I think fiction written for adults should contain "sexual minorities"--but it should not shove any character's sexuality into readers' faces. Only if a novel is frankly "porn" aimed at men, or the sweatier kind of "romance" aimed at women, do we ever need to see a character in bed. When that happens, for obvious reasons, the characters shown in bed should be the couple whose relationship is most exciting to the intended readers. So in nearly all fiction it's quite enough to mention that Jane doesn't date men...but then again I also think it's quite enough, if the novel is not a romance about Jane "falling in love," to mention that Jane does date men, or is married to Jack, or whatever. I think most fiction is better without descriptions of body parts.

It's always acceptable for characters to be sexually ambiguous, especially if they're not the central character. If the main characters are students, and the story is not about one of them being molested by (or trying to seduce) a teacher, and if the characters are introverts, it's completely believable that they don't care whether the teacher has any sexuality or not--they'd prefer not to think about it. That's true even for 35-year-old graduate students. Teachers can't legally date their students so, as conscientious introverts, your student characters prefer not to think about whether their teachers have any sex lives or not.

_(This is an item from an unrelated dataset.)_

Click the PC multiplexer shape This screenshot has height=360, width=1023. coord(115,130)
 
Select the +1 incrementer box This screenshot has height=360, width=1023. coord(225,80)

It may be harder to pull off in a second-rate novel, but it can work beautifully in a good novel, for a relationship between main characters to be ambiguous. In Native Tongue, are Nazareth and Michaela very good friends who would feel disgusted and betrayed by any suggestion that they're lesbians, or are they in fact lesbians? Women can read them whichever way they find easiest to relate to, the first time...and then go back and read them the other way, the second time. When Native Tongue was a new book I was singing and writing songs with a bisexual actress, discovering that even though political lesbianism made sense to me in theory I wanted that friendship to be "pure" in practice, so I loved that Nazareth and Michaela were real friends. I wasn't thrilled that the political lesbians wanted to claim them as a perfect pair of discreet lesbians...but they did, and they still do, and I've had to admit that the story works that way too. Their relationship is that well done.



You and I may never succeed in writing fiction that well, but we can always try.